Non seulement le concept et la conception sont originaux et inclusifs, mais le jeu des acteurs est tout à fait engageant, dirigé par Michael Cerveris, extraordinairement expressif et convaincant dans le rôle d’Ebenezer Scrooge, qui embrasse pleinement sa métamorphose, révélant les motivations de fond de son comportement de mauvaise humeur et de son rejet « Bah, connerie » des célébrations des fêtes, l’impact émotionnel de ses expériences revisitées et de ses visions de ce qui va se passer la nuit de la veille de Noël, et l’effet positif des leçons morales du les fantômes du temps et Marley (un Chris Hoch étrange et imposant) – enchaîné pour l’éternité par sa cupidité et espérant épargner le même sort à Scrooge, partageant les mêmes idées – et l’attitude optimiste de l’irrésistible Tiny Tim (joué par Micah Fay Lupin à la date à laquelle j’ai assisté, et en alternance avec Izzy Elena Rita lors de certaines représentations) avaient sur lui. Sa voix et son comportement changent du misanthrope irritable, indifférent, solitaire et motivé par l’argent qu’il était à un philanthrope conscient de lui-même, apologétique et exubérant, qui émane l’amour et le bonheur de Noël et de la vie.
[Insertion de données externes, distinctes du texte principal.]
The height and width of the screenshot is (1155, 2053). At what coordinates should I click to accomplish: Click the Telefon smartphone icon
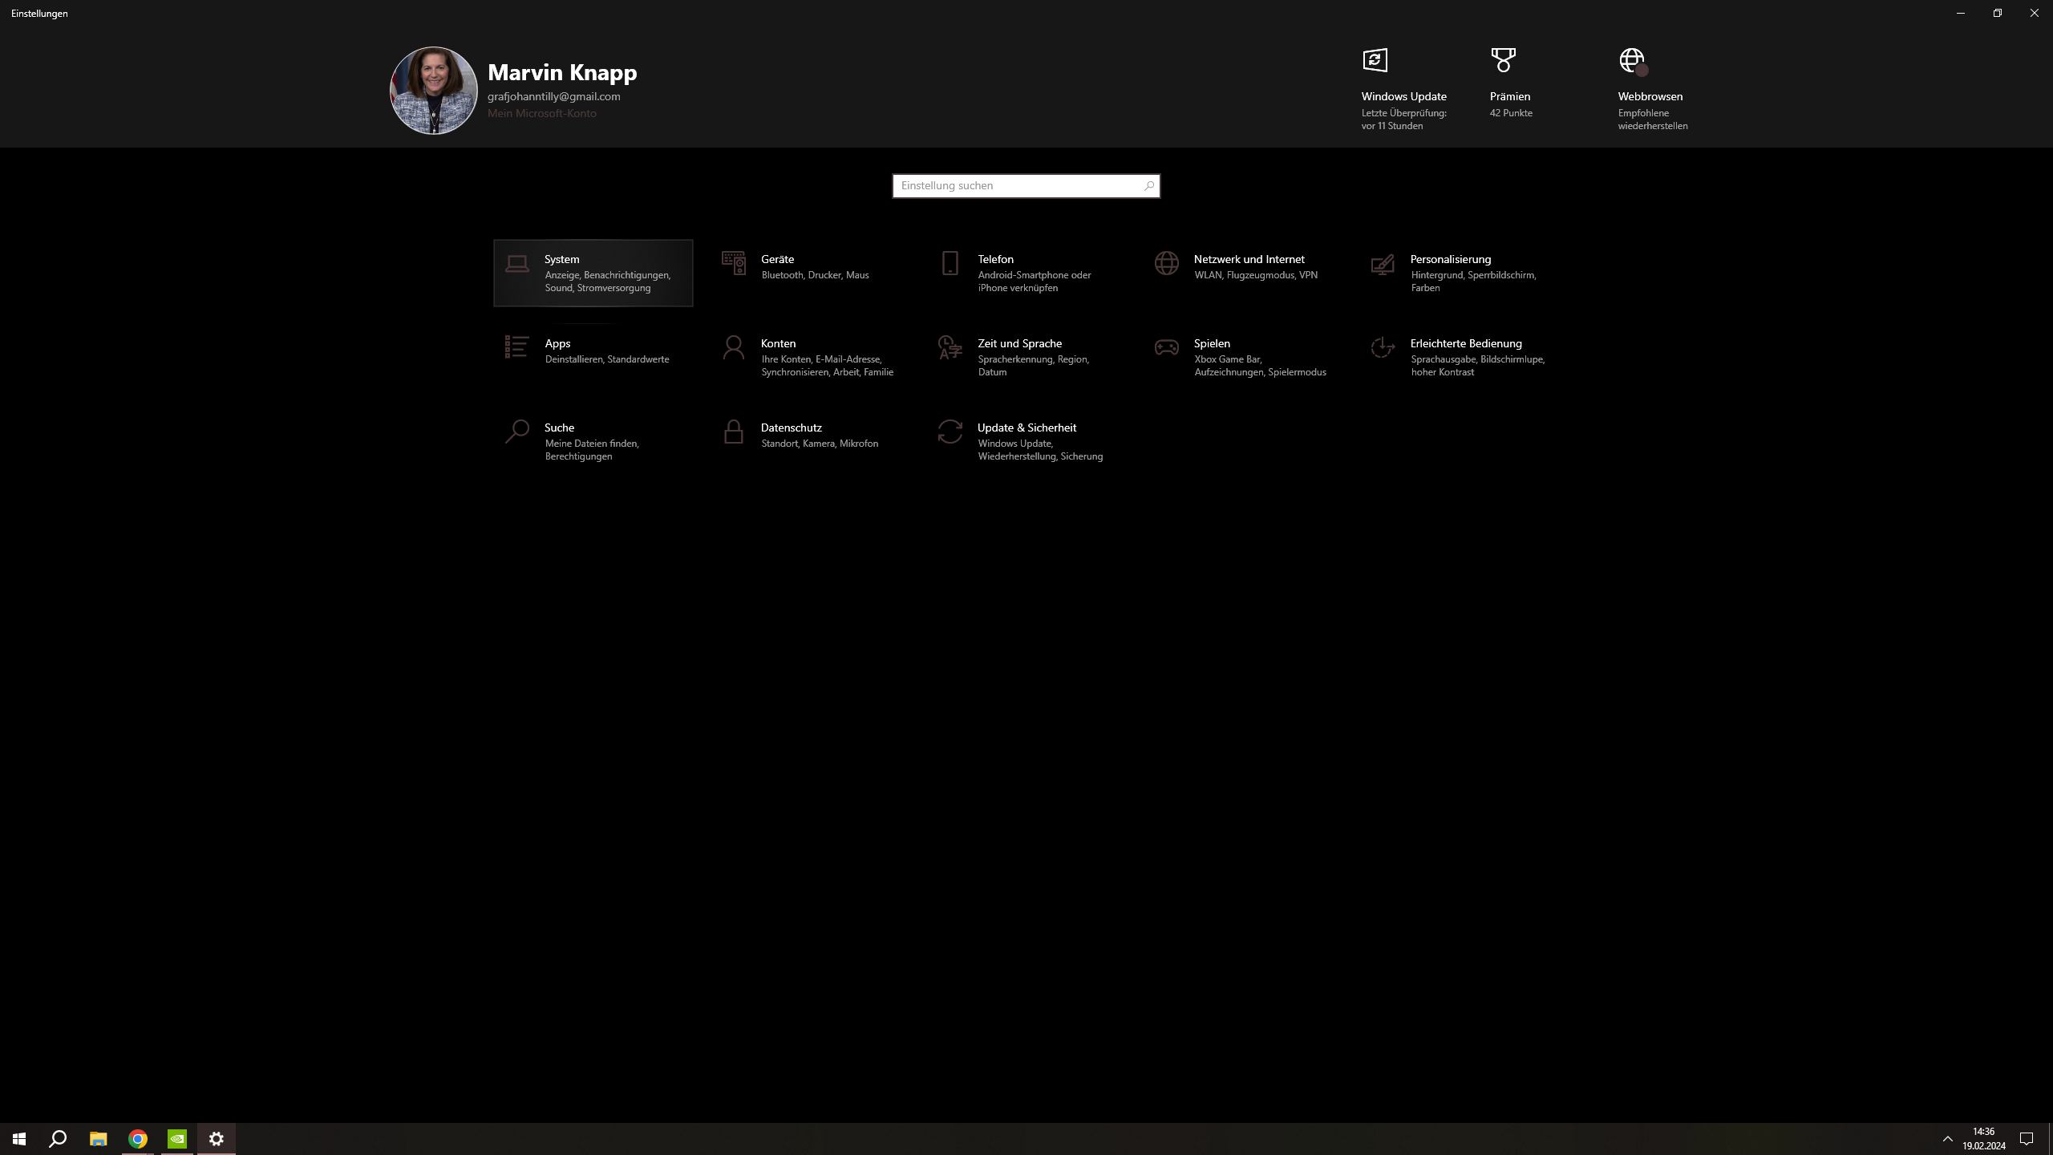coord(950,263)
Alors que Thorne prend quelques libertés avec les scènes et les personnages de cette version réinventée de l’histoire didactique, notamment en rendant les fantômes des Noëls passés, présents et futurs (ou la personne qui le connaît, le comprend et l’y conduit) féminins, en les faisant apparaître dans des robes et des bonnets colorés assortis au lieu des capes et capuches spectrales habituelles, et en ajoutant des touches d’humour (par exemple, l’un des esprits se donne un nom qu’elle a toujours aimé quand Scrooge lui demande comment il devrait l’appeler), Dickens’ Le message primordial reste clair.

Crystal Lucas-Perry. Photo d’Andy Henderson.

Et le casting de soutien le livre magistralement à travers la gamme de personnages et leurs personnalités individuelles : George Abud dans le rôle de son neveu bien-aimé Fred, qui invite son oncle au dîner de Noël chaque année malgré son refus d’y assister ; Paul Whitty dans le rôle de son ancien patron, le jovial Fezziwig, connu pour les fêtes de fin d’année qu’il organise, son souci des besoins de ses clients et son soutien à Ebenezer malgré son désir de plus grandes choses ; Julia Knitel dans le rôle de son amour perdu et sensible, Belle ; Dashiell Eaves dans le rôle de son employé surmené, sous-payé et dévoué, Bob Cratchit ; Nancy Opel dans le rôle du fantôme réfléchi des Noëls passés ; la centrale Crystal Lucas-Perry dans le rôle du fougueux Fantôme du cadeau de Noël, avec une attitude impérieuse et un accent caribéen prononcé (direction voix et dialecte par Andrew Wade) ; et Ashlyn Maddox dans le rôle de sa sœur perspicace Little Fan. Pour compléter la bonne compagnie, Maxim Chlumecky dans le rôle du jeune Ebenezer, Rashidra Scott dans le rôle de Mme Cratchit, Madalynn Mathews dans le rôle de Jess, Dan Piering dans le rôle de Ferdy et George et Teddy Trice dans le rôle de Nicholas, tous assumant habilement les bonnes orientations et contribuant à la narration passionnante.

La production stellaire du PAC de l’interprétation éblouissante de A Christmas Carol par Old Vic est un incontournable théâtral véritablement transportant qui ne manquera pas de vous mettre dans l’esprit des fêtes et de renforcer votre appréciation du message édifiant de Dickens, délivré par une distribution, un metteur en scène et une équipe de conception exceptionnels. Lorsque vous partez, assurez-vous d’apporter de l’argent pour le seau de collecte en sortant, qui soutient River Fund et sa mission consistant à surmonter les ravages de la pauvreté et à rendre les vacances un peu plus lumineuses pour ceux qui en ont besoin.

Durée : Environ deux heures, entracte compris.

A Christmas Carol sera joué jusqu’au dimanche 4 janvier 2026 au Perelman Performing Arts Center (PAC NYC), 251 Fulton Street, New York. Pour les billets (au prix de 58 à 181 $, frais compris), allez en ligne ou trouvez des billets à prix réduit sur TodayTix.